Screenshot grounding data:
============================================================

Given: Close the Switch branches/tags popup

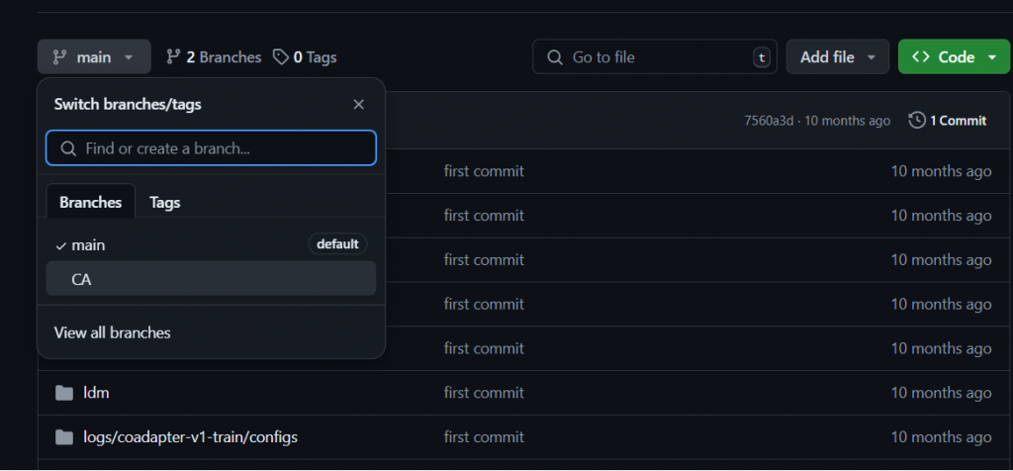Looking at the screenshot, I should pos(358,105).
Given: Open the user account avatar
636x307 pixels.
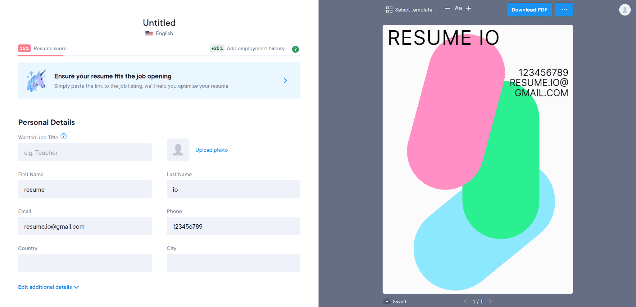Looking at the screenshot, I should (x=625, y=10).
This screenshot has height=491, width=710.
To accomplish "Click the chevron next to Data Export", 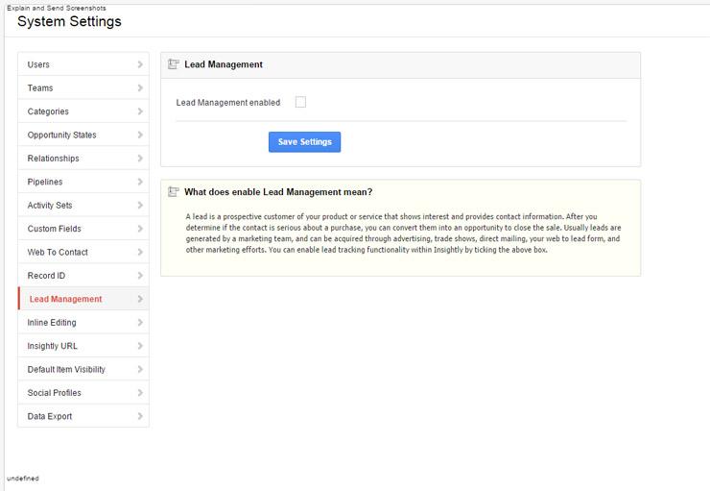I will point(140,416).
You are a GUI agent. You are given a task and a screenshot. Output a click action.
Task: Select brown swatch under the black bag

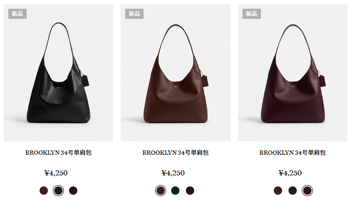[44, 191]
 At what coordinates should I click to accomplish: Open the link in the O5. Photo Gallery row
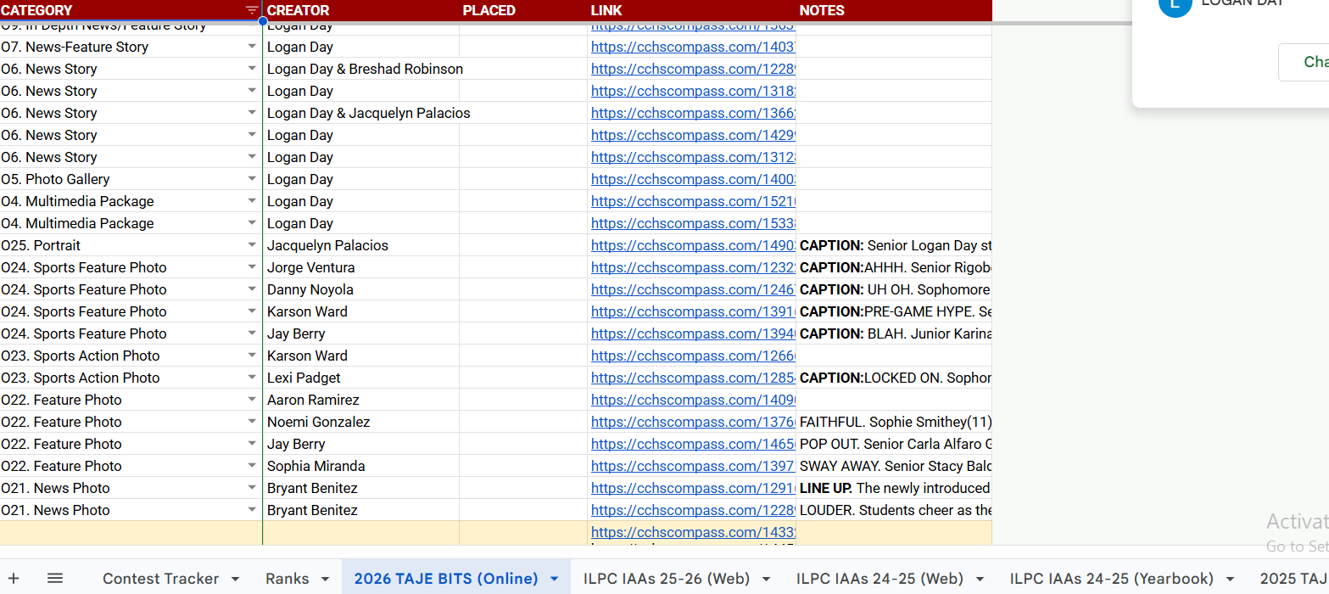[692, 179]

============================================================

BRIEF: Reproduce the lines from the line with "You are a GUI" through the last line of the entries exactly, including both ends and excluding pictures.

EXERCISE RESPONSE:
You are a GUI agent. You are given a task and a screenshot. Output a click action.
Task: Select brown swatch under the black bag

[44, 191]
 At what coordinates should I click to accomplish: Open the link in the O5. Photo Gallery row
[692, 179]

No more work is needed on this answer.